Text extract:
— START —

Rosenstock and Hegel

Rosenstock and Hegel May 4, 2015

Almost no one knows the name of Eugen Rosenstock-Huessy. That is unfortunate, but may be changing as Rosenstock’s intimate friend Franz Rosenzweig enjoys a boomlet of attention and with the publication of Wayne Cristaudo’s Religion, Redemption, and Revolution.

Among that tiny subculture that has actually heard of Rosenstock, it has somehow become axiomatic that he was a “neo-Hegelian philosopher.” This is misleading in at least two senses: First, because Rosenstock would have disclaimed the label “philosopher” and second because his assessment of Hegel is too complex for the neo-Hegelian label to stick.

What follows is hardly a full account of Rosenstock-and-Hegel; rather, a few notes to indicate the sorts of fundamental objections Rosenstock brought against Hegel. 

In The Christian Future, Rosenstock writes that while the “language of the secular mind is either universal and abstract . . . or concrete and particular” the “language of the Christian soul is at the same time universal, unifying, and yet personal, bestowing concrete singleness of purpose on speaker and listener” (129). He admits in a footnote that this claim is “somewhat reminiscent of Hegel,” but explains the echo by observing that he and Hegel have a common source: “Hegel . . . developed his philosophy out of a study of Christian history.” But Rosenstock adds, “As an idealist, however, Hegel completely reversed the Christian meaning of concreteness; God is not found inside our minds or ideas; He speaks to us through the other fellow we try to help. The creative energies of Faith, Hope, and Love are not properties of minds but bonds between men” (fn 3, 129).

— END —

Records:
— START —

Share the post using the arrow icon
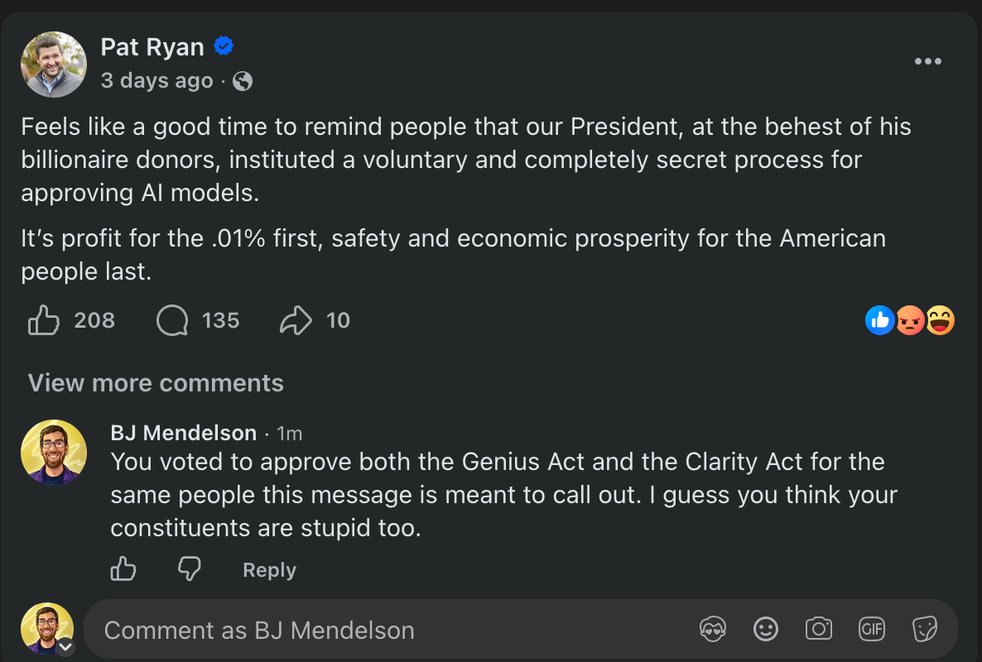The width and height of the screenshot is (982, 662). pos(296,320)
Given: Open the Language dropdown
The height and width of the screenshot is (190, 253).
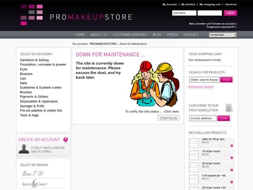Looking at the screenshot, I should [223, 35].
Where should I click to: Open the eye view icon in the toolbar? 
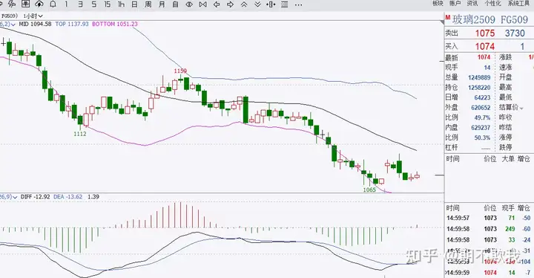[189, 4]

— END —
— START —

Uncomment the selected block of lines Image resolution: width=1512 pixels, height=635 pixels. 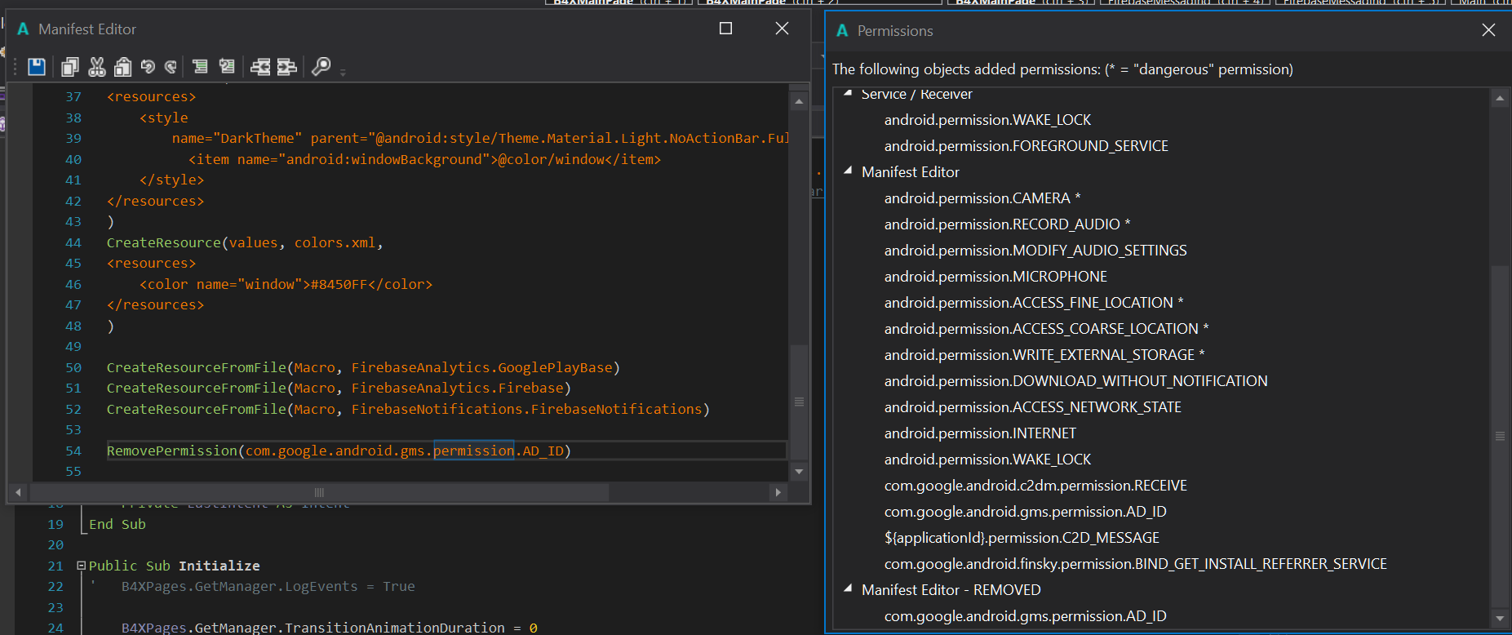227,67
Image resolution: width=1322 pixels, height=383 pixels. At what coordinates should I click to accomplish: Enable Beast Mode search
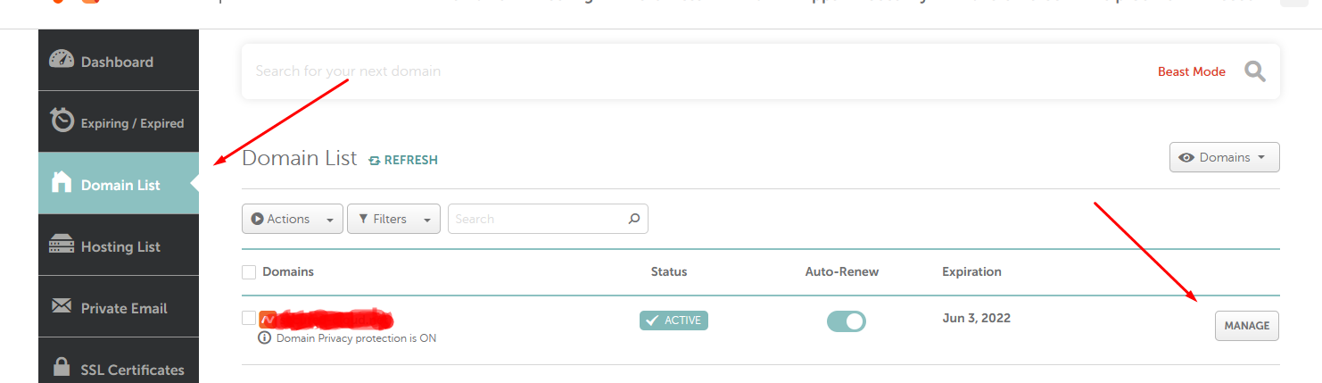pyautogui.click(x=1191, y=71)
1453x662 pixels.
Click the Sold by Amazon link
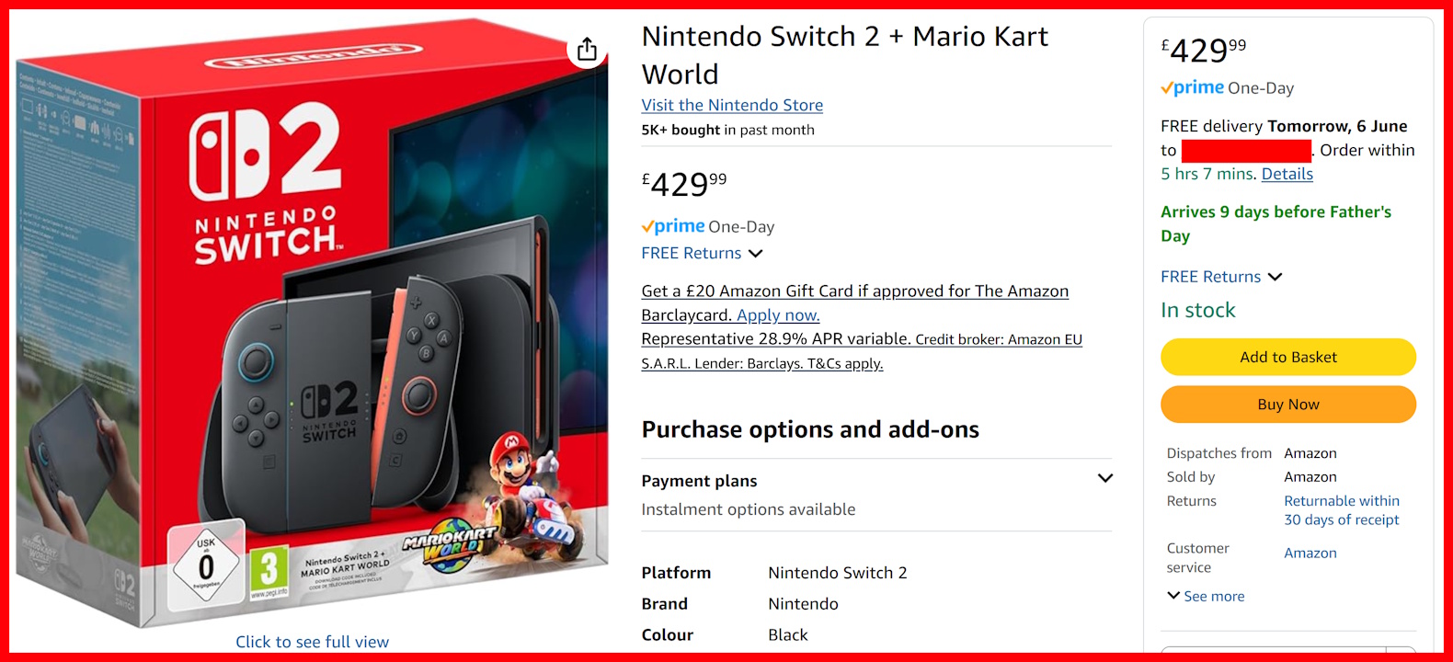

— END —
— START —

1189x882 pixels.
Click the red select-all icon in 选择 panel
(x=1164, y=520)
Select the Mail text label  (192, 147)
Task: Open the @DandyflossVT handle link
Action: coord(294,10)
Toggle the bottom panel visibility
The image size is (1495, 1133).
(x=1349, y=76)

— END —

Tasks to carry out:
1: Using the post on Rosenstock and Hegel, decide whether each statement agrees with it. For each, answer yes or no and quote the deciding words of the post.
(a) Rosenstock would have accepted being called a philosopher.
(b) According to Rosenstock, Hegel developed his philosophy out of a study of Christian history.
(c) Rosenstock describes Faith, Hope, and Love as properties of minds.
2: Transcribe the part of the post on Rosenstock and Hegel that opens with the words containing "Almost no one" and closes with "Redemption, and Revolution.".

The answers:
1:
(a) No: "Rosenstock would have disclaimed the label “philosopher”"
(b) Yes: "Hegel . . . developed his philosophy out of a study of Christian history."
(c) No: "The creative energies of Faith, Hope, and Love are not properties of minds but bonds between men"

2:
Almost no one knows the name of Eugen Rosenstock-Huessy. That is unfortunate, but may be changing as Rosenstock’s intimate friend Franz Rosenzweig enjoys a boomlet of attention and with the publication of Wayne Cristaudo’s Religion, Redemption, and Revolution.